━━━━━ DATA LISTING

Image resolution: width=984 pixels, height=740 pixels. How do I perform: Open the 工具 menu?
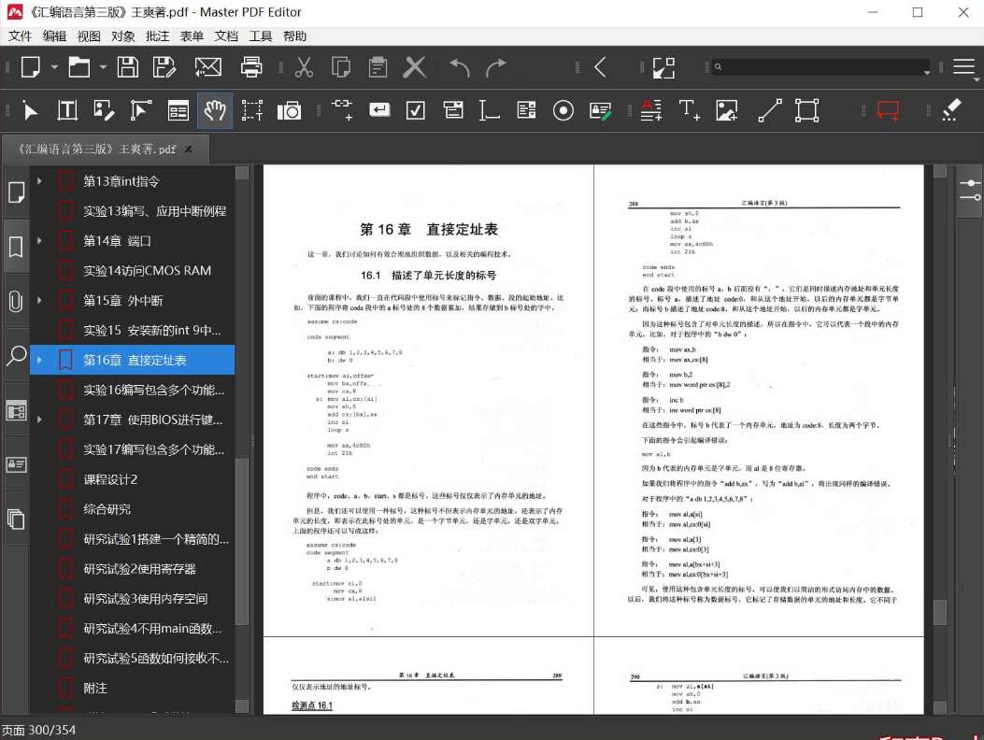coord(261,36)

━━━━━━━━━━
━━━━━ DATA LISTING

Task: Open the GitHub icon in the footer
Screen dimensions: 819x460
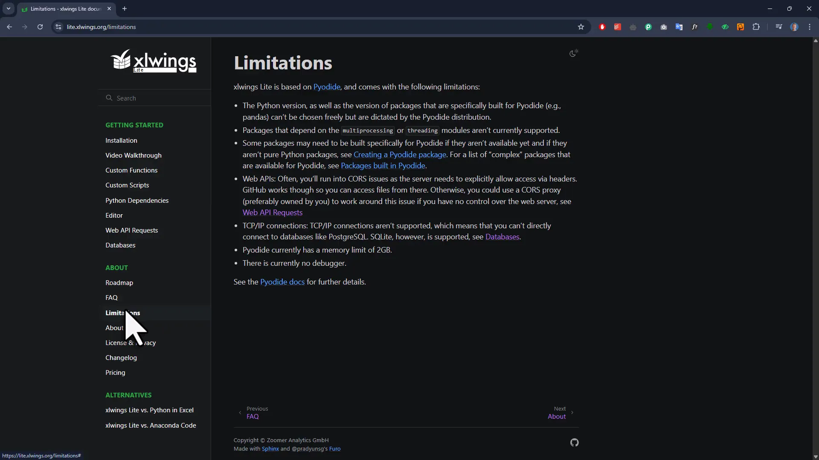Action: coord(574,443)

━━━━━━━━━━

**BRIEF**
Write out the lines that open with the line containing "Image resolution: width=984" and close with the line containing "coord(261,36)", both included, leaving the pictures out of the answer.

**THE COMPLETED TASK**
Image resolution: width=984 pixels, height=740 pixels. How do I perform: Open the 工具 menu?
coord(261,36)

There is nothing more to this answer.